The initial budget for this preparatory work would be 1.8 million euros a year, Jeworrek said, adding it would take decades for the project to reach full capacity.
The Desertec project calls for an array of solar thermal power plants to be deployed in the deserts of North Africa and the Mediterranean.
These types of power plants use parabolic mirrors to collect the sun's rays and turn them into heat, which is used to produce steam to drive turbines and electricity generators.
Using high voltage direct current transmission lines, the energy could then be transferred to Europe where it could eventually supply 15 per cent of the continent's electricity needs.
The Middle East-North Africa region would also be able to meet a large portion of its energy needs from the scheme, its initiators said, without disclosing where the plants will be built.
Some experts have questioned where the money for the mammoth project will come from.
Guenter Gloser, a German minister of state, said Germany and the European Union would help with start-up financing, but private investors would have to make up the bulk of the funding.

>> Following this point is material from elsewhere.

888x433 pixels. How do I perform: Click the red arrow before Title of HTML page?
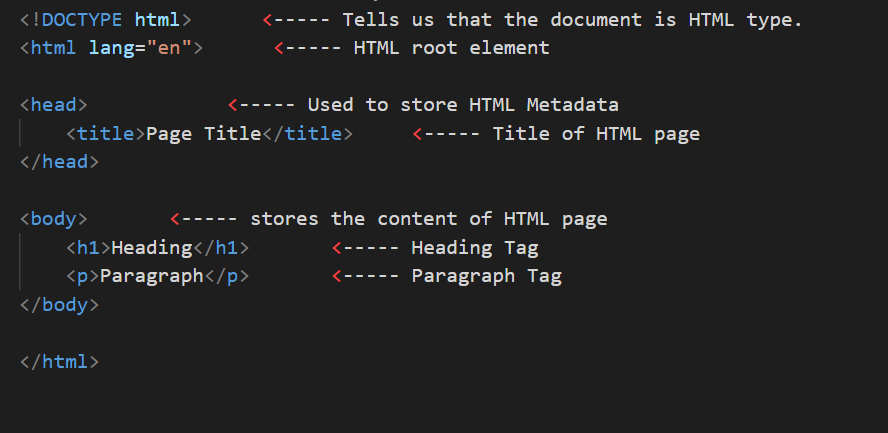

Environmental group Greenpeace welcomed the venture.
'Energy suppliers, financial institutions and plant manufacturers could turn energy from the desert into a showcase for the rest of world,' a Greenpeace spokesman said.
Solar thermal technology has been used in California's Mojave desert since the mid-1980s and is also in operation in the arid region of Andalusia in the south of Spain.
The technology is different from photovoltaics, the other popular form of solar power, which converts solar energy directly into electricity.